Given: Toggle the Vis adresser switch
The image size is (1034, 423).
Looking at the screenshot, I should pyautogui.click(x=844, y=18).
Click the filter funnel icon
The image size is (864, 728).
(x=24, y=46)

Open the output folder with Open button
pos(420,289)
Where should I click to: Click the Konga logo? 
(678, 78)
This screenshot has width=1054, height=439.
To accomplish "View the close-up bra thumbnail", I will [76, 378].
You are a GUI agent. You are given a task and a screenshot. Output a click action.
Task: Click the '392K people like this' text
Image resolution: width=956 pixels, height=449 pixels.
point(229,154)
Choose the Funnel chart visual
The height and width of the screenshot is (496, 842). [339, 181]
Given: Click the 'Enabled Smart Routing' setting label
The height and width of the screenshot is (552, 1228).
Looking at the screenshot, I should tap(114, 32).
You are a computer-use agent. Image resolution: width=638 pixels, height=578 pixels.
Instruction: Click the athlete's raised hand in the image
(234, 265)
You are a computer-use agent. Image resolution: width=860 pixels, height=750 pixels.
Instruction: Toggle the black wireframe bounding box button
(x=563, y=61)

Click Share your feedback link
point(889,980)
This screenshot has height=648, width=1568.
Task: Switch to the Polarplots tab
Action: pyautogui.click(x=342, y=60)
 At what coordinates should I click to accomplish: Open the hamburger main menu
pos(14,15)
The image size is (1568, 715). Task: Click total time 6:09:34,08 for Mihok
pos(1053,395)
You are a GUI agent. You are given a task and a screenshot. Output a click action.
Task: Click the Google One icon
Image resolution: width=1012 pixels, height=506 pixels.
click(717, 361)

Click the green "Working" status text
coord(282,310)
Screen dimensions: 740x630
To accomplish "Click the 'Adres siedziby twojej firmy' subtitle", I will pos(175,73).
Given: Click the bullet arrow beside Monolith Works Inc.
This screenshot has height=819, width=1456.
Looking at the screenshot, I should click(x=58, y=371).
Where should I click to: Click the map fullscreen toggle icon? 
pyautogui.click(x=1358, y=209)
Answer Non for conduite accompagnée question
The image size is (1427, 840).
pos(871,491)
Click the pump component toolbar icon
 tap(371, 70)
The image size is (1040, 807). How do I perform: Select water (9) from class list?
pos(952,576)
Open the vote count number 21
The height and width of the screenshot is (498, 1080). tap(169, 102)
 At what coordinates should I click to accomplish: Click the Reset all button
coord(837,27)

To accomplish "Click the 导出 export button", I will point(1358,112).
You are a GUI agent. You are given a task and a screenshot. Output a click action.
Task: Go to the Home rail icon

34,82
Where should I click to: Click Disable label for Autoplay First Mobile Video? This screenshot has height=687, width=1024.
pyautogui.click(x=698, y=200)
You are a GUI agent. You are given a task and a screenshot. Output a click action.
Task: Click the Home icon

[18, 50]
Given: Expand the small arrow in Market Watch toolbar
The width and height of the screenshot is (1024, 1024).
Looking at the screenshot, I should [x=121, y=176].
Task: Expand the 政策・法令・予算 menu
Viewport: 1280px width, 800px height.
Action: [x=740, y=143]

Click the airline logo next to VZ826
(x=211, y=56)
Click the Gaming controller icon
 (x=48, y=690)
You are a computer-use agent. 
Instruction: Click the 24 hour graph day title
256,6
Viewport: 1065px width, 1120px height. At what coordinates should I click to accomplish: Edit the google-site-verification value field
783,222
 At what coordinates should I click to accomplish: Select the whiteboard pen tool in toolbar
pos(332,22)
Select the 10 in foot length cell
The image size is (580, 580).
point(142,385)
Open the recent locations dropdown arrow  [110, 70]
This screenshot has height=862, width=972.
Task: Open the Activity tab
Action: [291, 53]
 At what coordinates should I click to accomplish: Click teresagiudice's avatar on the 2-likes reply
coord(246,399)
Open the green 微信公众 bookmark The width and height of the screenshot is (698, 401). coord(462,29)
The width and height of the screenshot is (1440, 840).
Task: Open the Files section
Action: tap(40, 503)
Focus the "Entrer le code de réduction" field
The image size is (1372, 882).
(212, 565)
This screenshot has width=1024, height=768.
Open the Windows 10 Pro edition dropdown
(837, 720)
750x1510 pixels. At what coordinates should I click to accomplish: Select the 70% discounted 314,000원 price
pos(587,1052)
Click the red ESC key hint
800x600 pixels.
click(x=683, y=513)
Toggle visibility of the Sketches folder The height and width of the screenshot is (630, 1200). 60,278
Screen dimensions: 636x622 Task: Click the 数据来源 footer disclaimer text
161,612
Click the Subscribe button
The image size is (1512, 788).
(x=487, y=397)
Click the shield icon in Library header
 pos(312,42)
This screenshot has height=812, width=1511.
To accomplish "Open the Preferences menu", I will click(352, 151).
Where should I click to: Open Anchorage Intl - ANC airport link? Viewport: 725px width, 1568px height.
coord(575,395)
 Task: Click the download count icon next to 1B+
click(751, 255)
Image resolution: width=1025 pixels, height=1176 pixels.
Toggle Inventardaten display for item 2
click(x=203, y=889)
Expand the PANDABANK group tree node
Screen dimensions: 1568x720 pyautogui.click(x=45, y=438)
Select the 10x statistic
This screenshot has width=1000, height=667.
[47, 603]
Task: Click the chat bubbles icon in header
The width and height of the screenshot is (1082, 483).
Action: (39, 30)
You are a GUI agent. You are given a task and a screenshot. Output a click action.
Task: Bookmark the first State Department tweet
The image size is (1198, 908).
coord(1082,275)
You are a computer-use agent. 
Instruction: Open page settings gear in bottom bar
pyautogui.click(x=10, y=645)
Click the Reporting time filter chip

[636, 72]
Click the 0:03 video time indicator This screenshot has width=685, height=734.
---*---
# REQUIREMENT
The answer must consist of every line from the records above that holds "will".

# SOLUTION
To accomplish "View the close-up bra thumbnail", I will [76, 378].
To accomplish "Click the 'Adres siedziby twojej firmy' subtitle", I will pos(175,73).
To accomplish "Click the 导出 export button", I will point(1358,112).
To accomplish "Open the Preferences menu", I will click(352, 151).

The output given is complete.